STUDY TEXT:
^^^^^^^^^^^^^^^^

Petros Member Posts: 3
edited 24. May 2021, 10:48 in Living with arthritis

Hi everyone

I am a 53 year old male and was diagnosed with osteoarthritis in both knees back in 2019 this has now progressed to stage 4 but have been advised by my GP that I would not be considered for surgery as the NHS trust I come under have a policy barring anyone overweight or an above average BMI,

The East and North Hertfordshire Clinical Commissioning group (CCG)has agreed a revised policy on the management of obese patients requiring routine elective surgery who may require a general or spinal/epidural anaesthetic. The new policy replaces and builds upon the hip and knee arthroplasty policy adopted by NHS Hertfordshire.

After discussions with stakeholders, a review of the evidence for the risks of surgery in obese patients and the benefits of weight loss, this new policy was agreed. Patients with a BMI over 40 (or with a BMI between 30 and 40 with metabolic syndrome) are expected to lose weight and will not receive surgery untiloThey reduce their weight by at least 10% over 9 months Or to a BMI less than 30 .

I have had knee physiotherapy classes and have made many changes to diet etc but with very little improvement. The pain is now severe and debilitating , I manage the condition using over the counter pain relief medication, Flarin, Paracetamol, Nurofen Gel, TENS and a heat delivery and vibrating knee support pad......

In terms of exercise I walk as much as I am able even to the point where the pain is severe and I participate in Yoga classes weekly, I understand that good weight management can be beneficial but there are times when I can barely stand because of the pain.....

^^^^^^^^^^^^^^^^

MATERIAL SHOWN:

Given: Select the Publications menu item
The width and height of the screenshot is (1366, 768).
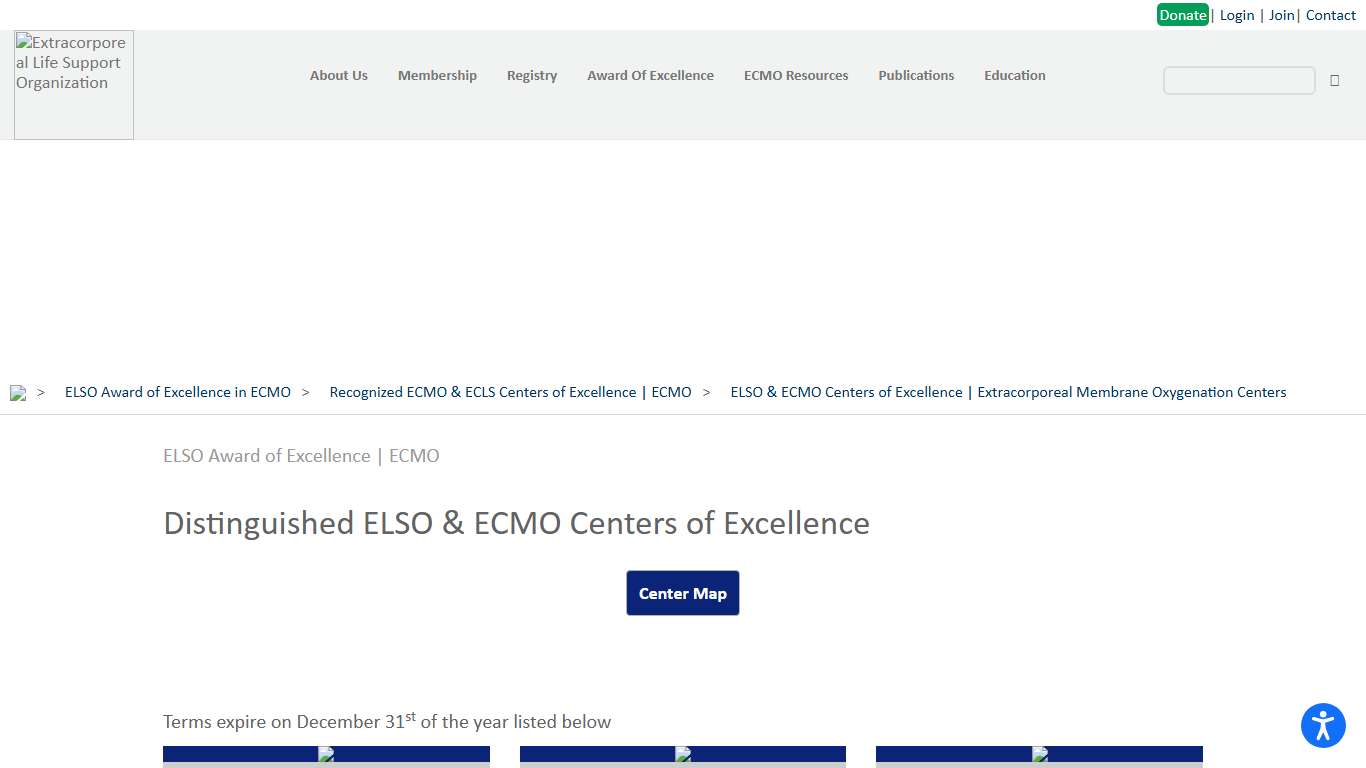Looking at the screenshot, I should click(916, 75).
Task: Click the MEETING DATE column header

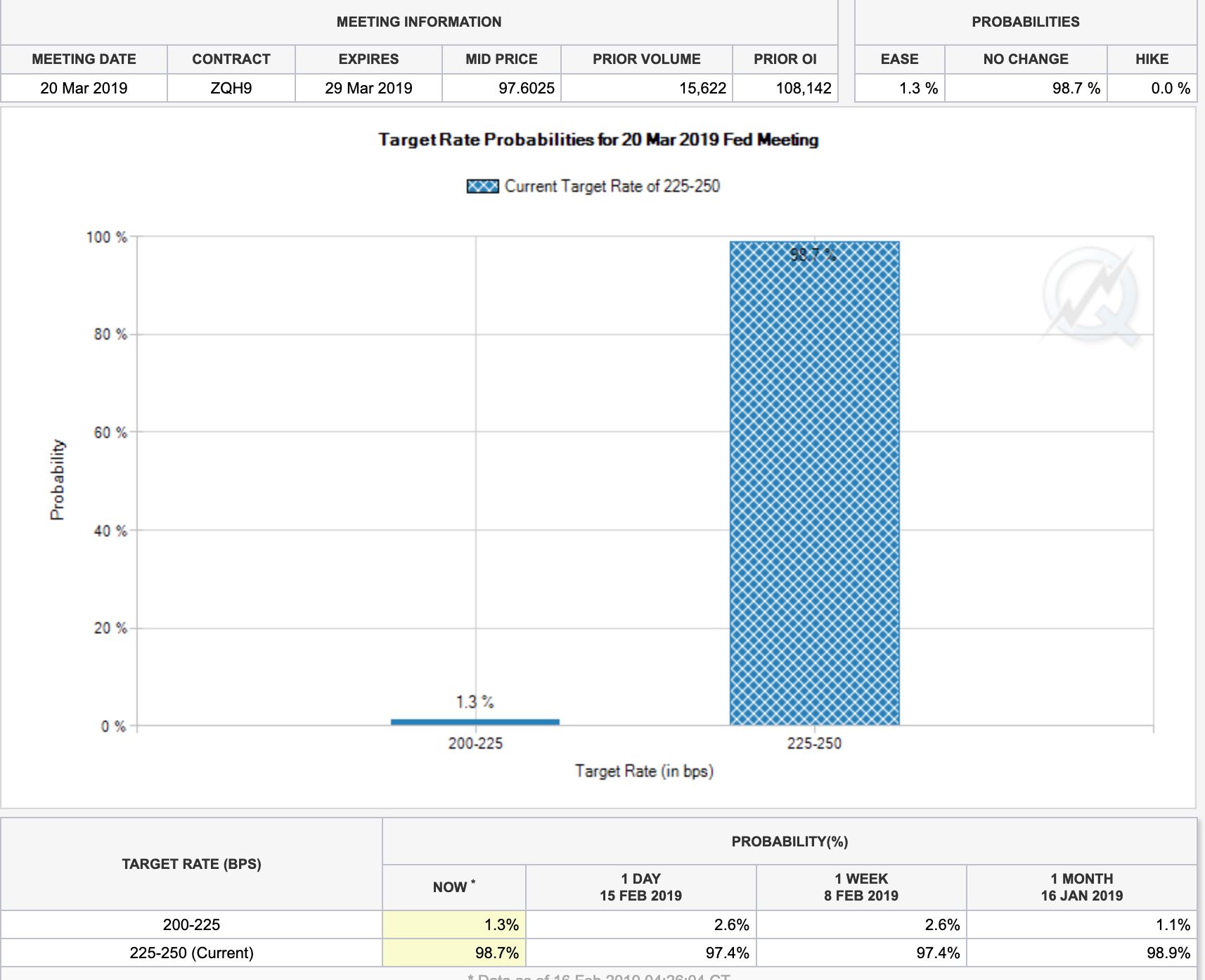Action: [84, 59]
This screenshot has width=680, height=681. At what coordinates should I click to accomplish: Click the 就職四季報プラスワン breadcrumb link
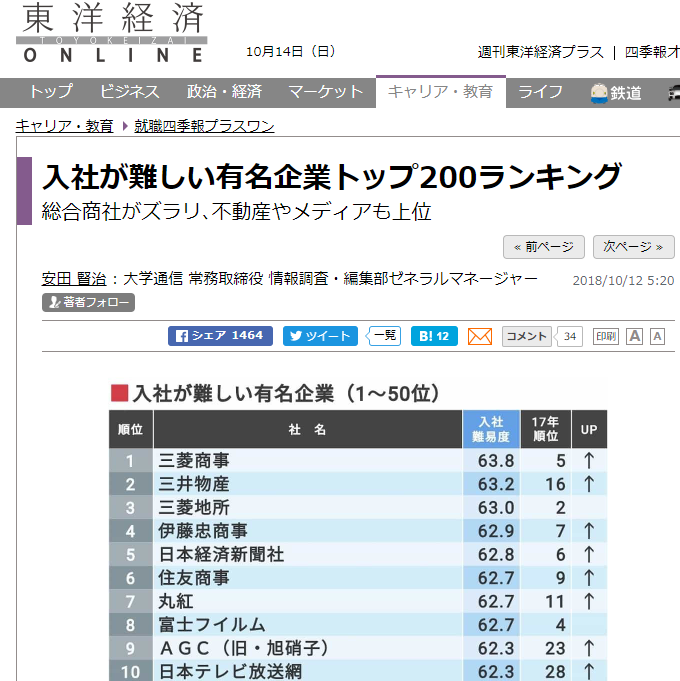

^^^^^^^^^^^^^^^^

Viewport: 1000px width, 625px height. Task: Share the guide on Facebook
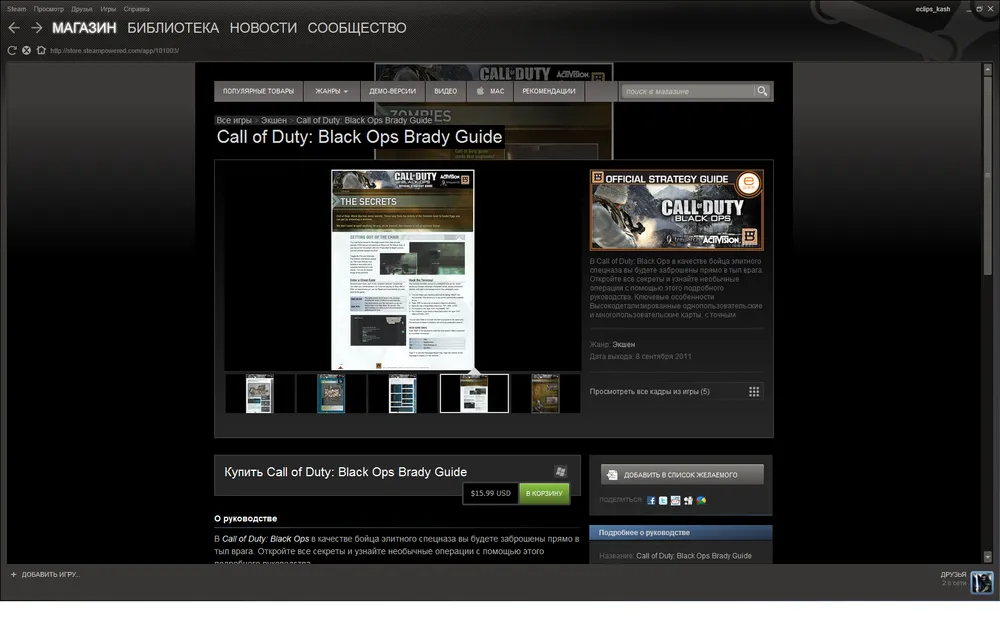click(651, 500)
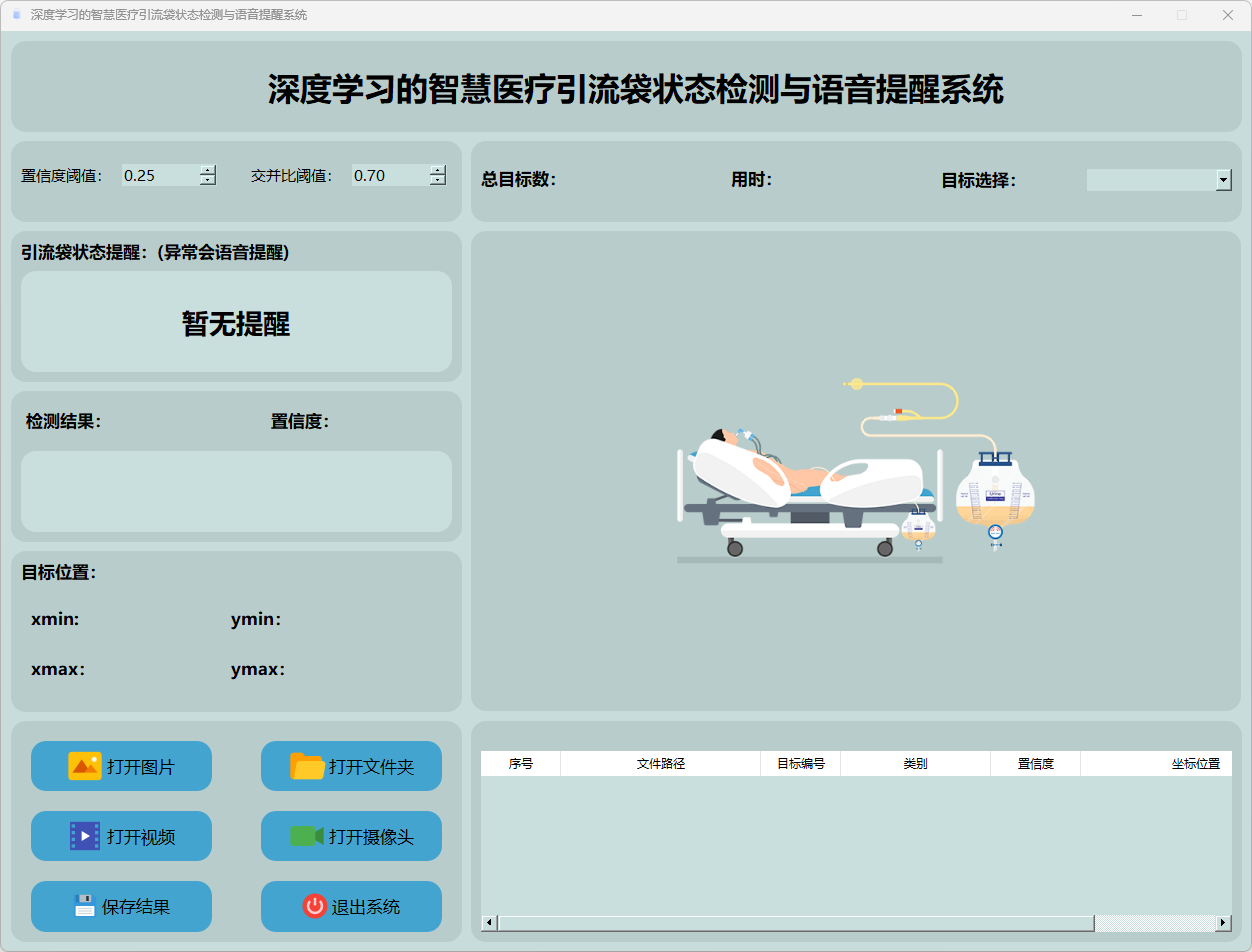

^^^^^^^^^^^^^^^^

TASK ITEM A:
Answer these questions about the forum post on knee osteoarthritis:
(i) In what year was the poster diagnosed with osteoarthritis in both knees?
(ii) Which earlier policy does the new policy replace?
(iii) How often does the poster attend Yoga classes?
TASK ITEM B: Could you write the next part of the forum post on knee osteoarthritis, continuing after its final sentence?
Nothing in the records is needed for what follows.

ANSWER A:
(i) 2019
(ii) The hip and knee arthroplasty policy adopted by NHS Hertfordshire
(iii) Weekly

ANSWER B:
sorry to drone on, I have explored private options for treatment for total knee replacement which averages around £13,000 per knee, I am continuing weight loss options but now feel that I being held hostage to the trusts policy......I just wanted to share my current experience, sorry for droning on.


  • Brynmor
    Brynmor Member Posts: 1,755

    Hi @Petros welcome to the Online Community, great to see you here.

    I understand that having been diagnosed with osteoarthritis in both knees you are now having difficulty being referred for surgery as you are now required to lose weight to qualify for this. Weight loss can be extremely difficult as your mobility is affected by not being able to exercise properly because of debilitating pain - a real Catch-22 situation.

    Are you able to get an appointment or GP referral to a dietician? Is your doctor able to prescribe drugs to enable pain relief such that you may then be able to exercise?

    We have a great page of information on the web site that you may find helpful, including suggestions on managing osteoarthritis of the knee, reducing the strain on your knees and drugs and pain relief.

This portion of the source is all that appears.